By Barbara Pierce
Oncologist Daniel Thomas, Upstate Cancer Center, assistant professor of surgery, SUNY Upstate Medical University, has a special interest in the treatment of patients with melanoma, sarcoma and diseases of the endocrine system including thyroid cancer, parathyroid disease and adrenal tumors.
His primary research interest is improving the care of elderly and frail patients who undergo cancer surgeries.
We asked him about the outlook in cancer treatment, whether there is hope for those affected by this disease.
Q: Are rates of death from cancer decreasing?
A: We’ve seen a decrease in the risk of Americans who die from cancer in the last three decades. Over that time, there’s been about a one third decreased risk of dying from cancer, once it’s diag-nosed. Furthermore, a recent report from the National Cancer Institute showed that, even in the last five years, the overall cancer death rate for Americans has fallen even more sharply.
It’s important to put these numbers into context when you consider how many people in U.S. are diagnosed with cancer every year. In 2020, it was estimated that almost two million people would be diagnosed with cancer, and 600,000 would die.
A decrease of one-third the risk of dying means that our current preventive strategies and cancer treatments are making a significant impact.
Q: What is the reason for the decrease in death?
A: There are many reasons why the risk of dying from cancer has decreased. One of the biggest contributors has been public health and cancer prevention programs that focus on preventing cancer and early detection of cancers.
For example, smoking rates have plummeted in the last several decades which clearly decreased the number of Americans dying from lung cancer. Also, our ability to detect early cancers has improved with screening programs, such as mammography for breast cancer or colonoscopy for colon cancer.
When patients are screened, cancers can be detected earlier, at an earlier stage, and therefore have a better chance of being treated successfully before the cancer can spread to the rest of the body. Early detection and early treatment translate into prolonged survival.
The second and most exciting reason for the improvement in cancer survival is our ever-improving treatment options. We all hope that the patient’s cancer will be at the early stage when discovered, but even patients who have advanced stage cancer, new treatment discoveries are allowing patients to live longer after their diagnosis. Lung cancer and melanoma are two great examples of how cancer discoveries have led to prolonging survival for patients, compared to even just 10 years ago. The discovery of cancer treatment such as targeted drug therapies and immunotherapies have drastically changed the landscape, especially for patients with advanced or metastatic disease.
Q: What are the most promising new therapies for cancer patients?
A: The discovery and advancement of immunotherapy has been groundbreaking and quite literally life-changing for cancer patients. Immunotherapy is a type of cancer treatment which can be used to treat many different types of cancer and can be used alone or often in combination with chemotherapy and other cancer treatments.
Immunotherapy has really come to the forefront in the last decade. These cancer treatments help the patient’s own immune system fight cancer by boosting the immune system’s response to the presence of cancer cells. And since your immune system goes throughout your whole body, this type of treatment can attack cancer cells anywhere in the body. This has been proven to be a game-changer in the treatment of patients with advanced or metastatic cancers.
I’m an expert in the treatment of melanoma, a type of skin cancer which can have a poor prognosis in patients who have advanced or metastatic disease. However, immunotherapy advances in the last five to 10 years have allowed patients with advanced and metastatic melanoma to live longer. It’s very exciting that the five-year survival rate for melanoma patients has doubled over the last 10 years.

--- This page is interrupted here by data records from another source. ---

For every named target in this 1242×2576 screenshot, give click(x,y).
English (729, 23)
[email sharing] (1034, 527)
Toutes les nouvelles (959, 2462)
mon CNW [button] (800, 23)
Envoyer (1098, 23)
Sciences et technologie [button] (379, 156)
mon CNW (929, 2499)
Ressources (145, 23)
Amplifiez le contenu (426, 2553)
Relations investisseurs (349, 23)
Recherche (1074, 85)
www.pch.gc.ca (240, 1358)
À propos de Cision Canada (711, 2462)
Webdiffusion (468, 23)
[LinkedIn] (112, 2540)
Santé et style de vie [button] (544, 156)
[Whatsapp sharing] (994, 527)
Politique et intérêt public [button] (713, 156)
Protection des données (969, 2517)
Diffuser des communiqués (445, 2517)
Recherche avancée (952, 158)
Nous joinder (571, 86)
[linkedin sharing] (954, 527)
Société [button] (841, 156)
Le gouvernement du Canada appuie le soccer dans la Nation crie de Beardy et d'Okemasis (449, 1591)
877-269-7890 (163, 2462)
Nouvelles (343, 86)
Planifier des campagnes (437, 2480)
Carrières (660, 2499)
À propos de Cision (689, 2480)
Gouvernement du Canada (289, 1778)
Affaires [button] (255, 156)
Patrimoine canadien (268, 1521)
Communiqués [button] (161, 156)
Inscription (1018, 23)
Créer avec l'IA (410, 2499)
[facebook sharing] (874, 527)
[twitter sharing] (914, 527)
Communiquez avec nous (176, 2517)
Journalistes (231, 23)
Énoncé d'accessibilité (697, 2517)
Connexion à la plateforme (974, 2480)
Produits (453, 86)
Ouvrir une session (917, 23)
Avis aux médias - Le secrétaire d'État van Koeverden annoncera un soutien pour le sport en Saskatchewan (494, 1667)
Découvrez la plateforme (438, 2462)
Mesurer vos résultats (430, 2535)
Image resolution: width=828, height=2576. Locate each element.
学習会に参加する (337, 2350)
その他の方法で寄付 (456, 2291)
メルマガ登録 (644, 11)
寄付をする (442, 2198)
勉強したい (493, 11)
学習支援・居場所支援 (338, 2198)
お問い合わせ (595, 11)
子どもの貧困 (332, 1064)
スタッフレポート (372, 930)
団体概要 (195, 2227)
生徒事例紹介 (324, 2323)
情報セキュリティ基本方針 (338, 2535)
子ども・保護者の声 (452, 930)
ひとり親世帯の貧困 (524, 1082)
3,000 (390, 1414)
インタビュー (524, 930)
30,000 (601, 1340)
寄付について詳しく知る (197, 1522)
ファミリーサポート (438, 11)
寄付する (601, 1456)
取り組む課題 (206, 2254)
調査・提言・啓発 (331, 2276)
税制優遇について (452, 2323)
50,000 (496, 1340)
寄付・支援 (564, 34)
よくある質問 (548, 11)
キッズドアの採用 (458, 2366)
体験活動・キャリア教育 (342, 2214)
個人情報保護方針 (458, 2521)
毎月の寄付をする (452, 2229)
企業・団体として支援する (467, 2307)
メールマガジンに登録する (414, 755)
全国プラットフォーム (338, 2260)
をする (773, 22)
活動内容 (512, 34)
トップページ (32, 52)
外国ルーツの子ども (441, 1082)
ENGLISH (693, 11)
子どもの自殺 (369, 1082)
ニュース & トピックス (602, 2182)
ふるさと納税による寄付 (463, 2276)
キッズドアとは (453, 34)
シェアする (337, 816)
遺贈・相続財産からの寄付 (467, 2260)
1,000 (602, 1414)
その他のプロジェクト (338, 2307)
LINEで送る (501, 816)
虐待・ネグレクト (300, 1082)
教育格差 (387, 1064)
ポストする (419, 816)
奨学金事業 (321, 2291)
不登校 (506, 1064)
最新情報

There is much hope for the future of cancer treatments. Patients should maintain hope when facing these difficult diagnoses. Here at Upstate Cancer Center and at cancer centers across the world, we continue to study new and innovative cancer treatments like immunotherapies and continue to make headway in our struggle to fight cancer.
As an example of hope, a recently a study in the New England Journal of Medicine reported the results of 14 patients with advanced rectal cancer who were treated with a new immunotherapy medication. With only six months of treatment with this new immunotherapy drug, all 14 patients had a complete response to treatment and so far, have been spared the need for additional chemotherapy, radiation, or surgery. This is groundbreaking, and although it is just one study and only 14 patients, it demonstrates the possibilities as we continue to discover new therapies to treat patients with cancer.